The prevalence of the Percheron artery varies; it ranges between 4% and 12% in the general population according to Arauz et al. [3], but Cosson et al. [4] found it in as many as 8 of 12 dissected brains.

The diagnosis of bi-thalamic infarction may be difficult at first because the clinical picture varies according to the extent of the affected territory. Arauz et al. [3] described 4 clinical forms according to whether the paramedian infarction extends to the upper mesencephalon or to the anterior thalamic territory. When the infarction is limited to the paramedian territory, the clinical picture is dominated by cognitive and behavioral impairment. In the absence of motor impairment, a bi-thalamic infarction can masquerade as a toxic or metabolic encephalopathy, encephalitis, post-seizure state, or any other cause of delirium, and the key to the diagnosis is then brain imaging.

In our patient, the combination of aphasia, amnesia, and dys-executive syndrome with significant social and functional impairment allows the diagnosis of dementia.
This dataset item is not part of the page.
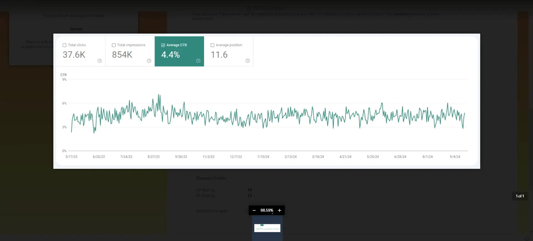
Task: Click help icon on Average CTR card
Action: tap(198, 61)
Because of its acute onset in an individual with no previous medical history, this syndrome can certainly be ascribed to the thalamic infarction, and is thus is a typical case of vascular dementia caused by a strategic infarction [5]. The occlusion of a Percheron artery can only be proved by angiography, CT, or magnetic resonance, none of which were technically available at our institution at the time of the diagnostic assessment of our patient.
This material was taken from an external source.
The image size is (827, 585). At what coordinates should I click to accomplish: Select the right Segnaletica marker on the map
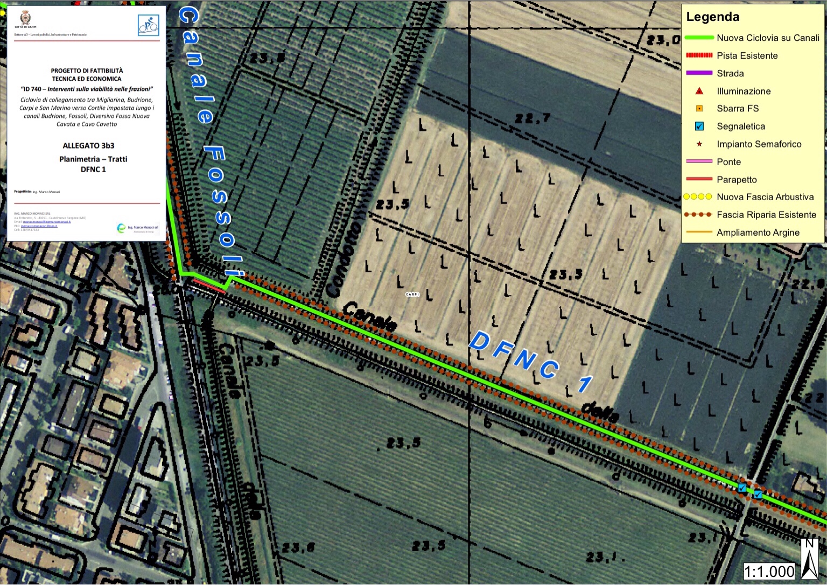point(758,495)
The cerebro-vascular events in HIV-infected individuals have an estimated prevalence of 0.6% and occur on average around the age of 50 [2]. Besides the usual causes of stroke, more specific etiologies may be involved: vasculitis, coagulation disorders, opportunistic infections, or cardiac embolism [6]. In our patient, the study of cerebrospinal fluid, CD4 assay, thrombophilia, and cerebral angiography were not performed. As the patient’s initial blood pressure was 140/100, small artery disease associated with chronic suboptimal blood pressure control cannot be ruled out. Thus, the responsibility of HIV can only be suspected in the present case.

Conclusions

A paramedian bi-thalamic infarction may initially present as a multidomain cognitive impairment of acute onset. MRI is the key to the diagnosis. A potential association with HIV infection is reported here for the first time. This case illustrates the need to perform an HIV serology in the presence of a bi-thalamic infarction with no obvious cause, particularly in a young subject.